The Surge, the Shiites, and Iran
The recent drop in casualties in Iraq is variously credited to different causes depending on political persuasion, with the "Surge" being the popular one for those who supported it, even if it morphed into something quite different during its implementation.
One of the other big reasons for the drop was the cease-fire declared by Muqtada al-Sadr and his Mahdi Army militia, and William Lind sees something quite ominous in that.
The Sunday, November 18 New York Times made passing mention of a possible clue. It suggested that the Mahdi Army and some other Shiites have backed away from confronting the U.S. because Iran asked them to.
If that is true, it bumps the same question up a level. Why are the Iranians asking their allies in Iraq to give us a break? I doubt it is out of charity, or fear, although elements within Iran that do not want a war with the United States seem to be gaining political strength.
Here's a hypothesis. What if the Iranians had determined, rightly or wrongly (and I suspect rightly), that the Bush administration has already decided to attack Iran before the end of its term? Two actions would seem logical on their part. First, try to maneuver the Americans into the worst possible position on the moral level by denying them pretexts for an attack. Telling their allied Shiite militias in Iraq to cool it would be part of that, as would reducing the flow of Iranian arms to Iraqi insurgents and improving cooperation with the international community on the nuclear issue. We see evidence of the latter two actions as well as the first.

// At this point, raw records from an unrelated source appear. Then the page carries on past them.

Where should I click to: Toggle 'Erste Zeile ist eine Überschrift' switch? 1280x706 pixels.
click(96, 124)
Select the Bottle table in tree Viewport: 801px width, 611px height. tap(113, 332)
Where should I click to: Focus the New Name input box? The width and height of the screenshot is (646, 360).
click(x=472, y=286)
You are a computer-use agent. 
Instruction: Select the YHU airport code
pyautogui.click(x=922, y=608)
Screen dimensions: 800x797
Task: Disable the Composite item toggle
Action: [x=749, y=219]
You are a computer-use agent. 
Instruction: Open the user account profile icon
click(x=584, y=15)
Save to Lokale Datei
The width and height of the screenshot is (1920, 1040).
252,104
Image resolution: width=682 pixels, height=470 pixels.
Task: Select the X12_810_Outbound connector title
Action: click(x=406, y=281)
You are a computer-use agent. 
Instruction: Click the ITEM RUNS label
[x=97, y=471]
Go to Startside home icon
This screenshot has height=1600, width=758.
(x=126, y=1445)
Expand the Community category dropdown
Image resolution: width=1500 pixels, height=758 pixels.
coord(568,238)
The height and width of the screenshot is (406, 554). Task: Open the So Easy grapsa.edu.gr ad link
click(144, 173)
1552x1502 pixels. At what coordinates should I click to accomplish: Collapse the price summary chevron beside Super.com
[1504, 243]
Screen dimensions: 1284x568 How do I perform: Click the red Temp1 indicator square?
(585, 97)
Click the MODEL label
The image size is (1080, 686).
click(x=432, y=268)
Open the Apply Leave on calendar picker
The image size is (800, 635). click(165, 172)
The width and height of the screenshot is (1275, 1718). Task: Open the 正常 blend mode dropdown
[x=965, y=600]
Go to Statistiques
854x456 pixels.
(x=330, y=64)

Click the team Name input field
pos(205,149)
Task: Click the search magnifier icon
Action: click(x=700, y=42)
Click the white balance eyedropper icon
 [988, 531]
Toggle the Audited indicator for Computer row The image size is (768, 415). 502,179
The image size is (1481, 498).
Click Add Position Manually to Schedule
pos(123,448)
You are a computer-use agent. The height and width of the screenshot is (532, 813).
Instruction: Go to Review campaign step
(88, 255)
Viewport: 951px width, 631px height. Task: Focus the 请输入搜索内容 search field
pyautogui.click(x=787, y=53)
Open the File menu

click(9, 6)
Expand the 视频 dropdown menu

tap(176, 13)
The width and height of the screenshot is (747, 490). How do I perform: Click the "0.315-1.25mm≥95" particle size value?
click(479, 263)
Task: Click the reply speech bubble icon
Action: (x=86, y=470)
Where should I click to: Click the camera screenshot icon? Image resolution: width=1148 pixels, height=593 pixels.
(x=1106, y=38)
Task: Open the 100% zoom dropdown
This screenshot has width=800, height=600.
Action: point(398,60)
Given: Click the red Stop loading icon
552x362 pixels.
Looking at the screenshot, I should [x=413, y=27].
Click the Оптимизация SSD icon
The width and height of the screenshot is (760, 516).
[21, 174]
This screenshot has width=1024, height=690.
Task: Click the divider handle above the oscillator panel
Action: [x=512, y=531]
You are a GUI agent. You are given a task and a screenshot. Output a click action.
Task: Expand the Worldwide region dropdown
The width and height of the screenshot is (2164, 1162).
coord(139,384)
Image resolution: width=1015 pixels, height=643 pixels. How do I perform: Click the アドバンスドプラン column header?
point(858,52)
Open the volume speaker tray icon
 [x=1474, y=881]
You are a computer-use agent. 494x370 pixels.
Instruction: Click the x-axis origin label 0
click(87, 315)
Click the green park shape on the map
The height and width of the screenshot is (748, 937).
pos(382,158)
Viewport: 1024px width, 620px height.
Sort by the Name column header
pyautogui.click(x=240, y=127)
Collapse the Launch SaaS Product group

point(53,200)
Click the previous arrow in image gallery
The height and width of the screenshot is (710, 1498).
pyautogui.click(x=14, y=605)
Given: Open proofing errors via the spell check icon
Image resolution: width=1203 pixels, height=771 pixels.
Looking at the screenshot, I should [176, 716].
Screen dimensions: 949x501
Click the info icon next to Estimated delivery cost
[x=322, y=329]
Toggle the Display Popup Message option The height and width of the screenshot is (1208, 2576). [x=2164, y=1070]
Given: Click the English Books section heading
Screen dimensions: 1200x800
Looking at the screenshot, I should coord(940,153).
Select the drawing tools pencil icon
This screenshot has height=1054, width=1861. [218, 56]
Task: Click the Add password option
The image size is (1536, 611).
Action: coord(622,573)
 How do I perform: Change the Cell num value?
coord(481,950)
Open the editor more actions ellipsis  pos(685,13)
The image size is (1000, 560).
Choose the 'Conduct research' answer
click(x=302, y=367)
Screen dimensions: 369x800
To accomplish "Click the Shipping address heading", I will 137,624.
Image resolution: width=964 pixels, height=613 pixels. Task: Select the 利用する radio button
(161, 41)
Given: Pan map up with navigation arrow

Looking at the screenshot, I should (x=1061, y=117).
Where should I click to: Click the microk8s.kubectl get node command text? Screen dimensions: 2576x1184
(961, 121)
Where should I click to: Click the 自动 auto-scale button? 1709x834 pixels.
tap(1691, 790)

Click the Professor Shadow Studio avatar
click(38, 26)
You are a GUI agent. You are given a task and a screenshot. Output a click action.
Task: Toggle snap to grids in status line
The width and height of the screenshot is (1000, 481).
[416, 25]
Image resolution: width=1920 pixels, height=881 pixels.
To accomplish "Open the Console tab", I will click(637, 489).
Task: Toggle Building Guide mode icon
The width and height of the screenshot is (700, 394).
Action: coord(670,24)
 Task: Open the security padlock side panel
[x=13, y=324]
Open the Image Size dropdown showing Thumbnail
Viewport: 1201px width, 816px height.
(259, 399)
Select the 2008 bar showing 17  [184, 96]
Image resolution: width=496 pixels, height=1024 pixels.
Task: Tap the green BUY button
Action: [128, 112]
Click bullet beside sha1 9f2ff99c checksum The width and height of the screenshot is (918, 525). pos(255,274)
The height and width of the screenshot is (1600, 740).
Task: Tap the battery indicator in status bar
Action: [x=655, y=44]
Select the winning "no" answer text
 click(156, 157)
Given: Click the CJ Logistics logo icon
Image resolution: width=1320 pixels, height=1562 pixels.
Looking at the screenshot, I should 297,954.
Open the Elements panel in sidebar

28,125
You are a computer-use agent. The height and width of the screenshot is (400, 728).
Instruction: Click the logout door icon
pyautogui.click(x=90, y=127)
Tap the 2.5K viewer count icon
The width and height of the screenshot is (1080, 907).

Second, they would tell their allies in Iraq to keep their powder dry. Back off for now, train, build up stocks of weapons and explosives and work out plans for what they will do as their part of the Iranian counter-attack. Counter-attack there will certainly be, on the ground against our forces in Iraq, in one form or another. In almost all possible counter-attack scenarios, it would be highly valuable to Iran if the Mahdi Army and other Shiite militias could cut the Americans' supply lines running up from Kuwait and slow down their movements so that they could not mass their widely dispersed forces. In John Boyd's phrase, it would be a classic Cheng-Chi operation.
I still hope that the professionals in the US military will dissuade the idiots in the White House from any adventuresome meddling in Iran, but there are some signs that military action may be forthcoming.
The above scenario is plausible, and something to think about.